EXERCISE TASK:
Turn the entries below into a numbered list with one item per line, skipping any blank lines. Leave the pictures out of your answer.

Some entries:
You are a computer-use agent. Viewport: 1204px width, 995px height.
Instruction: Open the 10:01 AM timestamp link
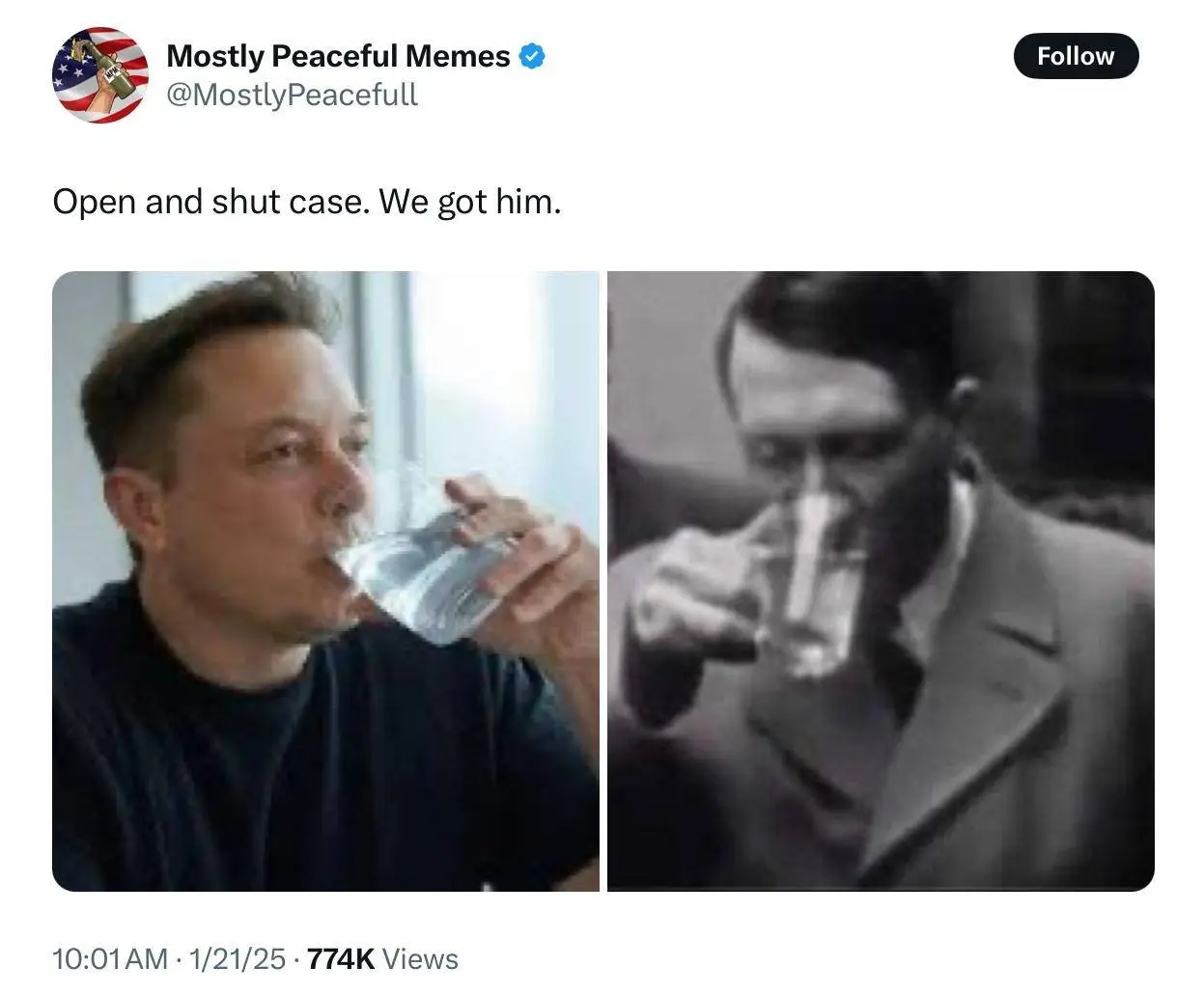(x=110, y=958)
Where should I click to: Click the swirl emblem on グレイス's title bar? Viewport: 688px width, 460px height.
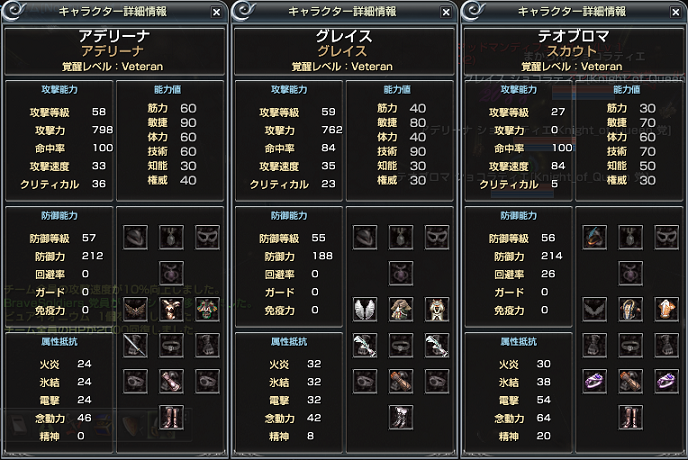pyautogui.click(x=244, y=11)
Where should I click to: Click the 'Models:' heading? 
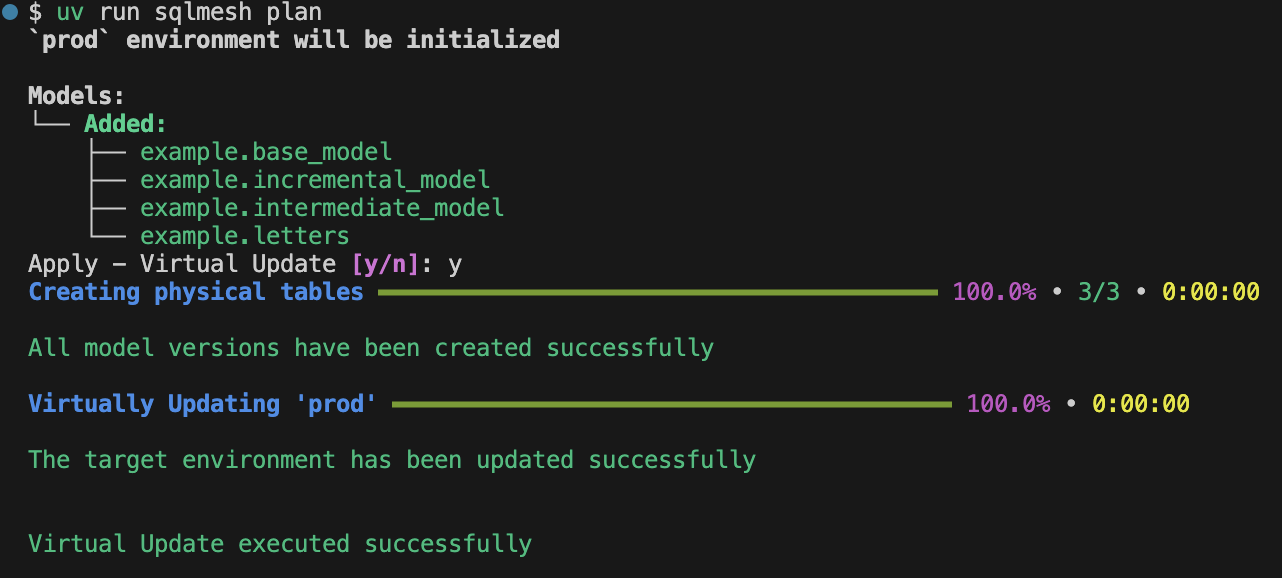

SOLUTION FOR THIS EXERCISE:
1. You are a computer-use agent. Viewport: 1204px width, 995px height.
2. Instruction: Open the 10:01 AM timestamp link
3. (x=110, y=958)
4. Where should I click to: Click the swirl emblem on グレイス's title bar? Viewport: 688px width, 460px height.
5. pyautogui.click(x=244, y=11)
6. Where should I click to: Click the 'Models:' heading? 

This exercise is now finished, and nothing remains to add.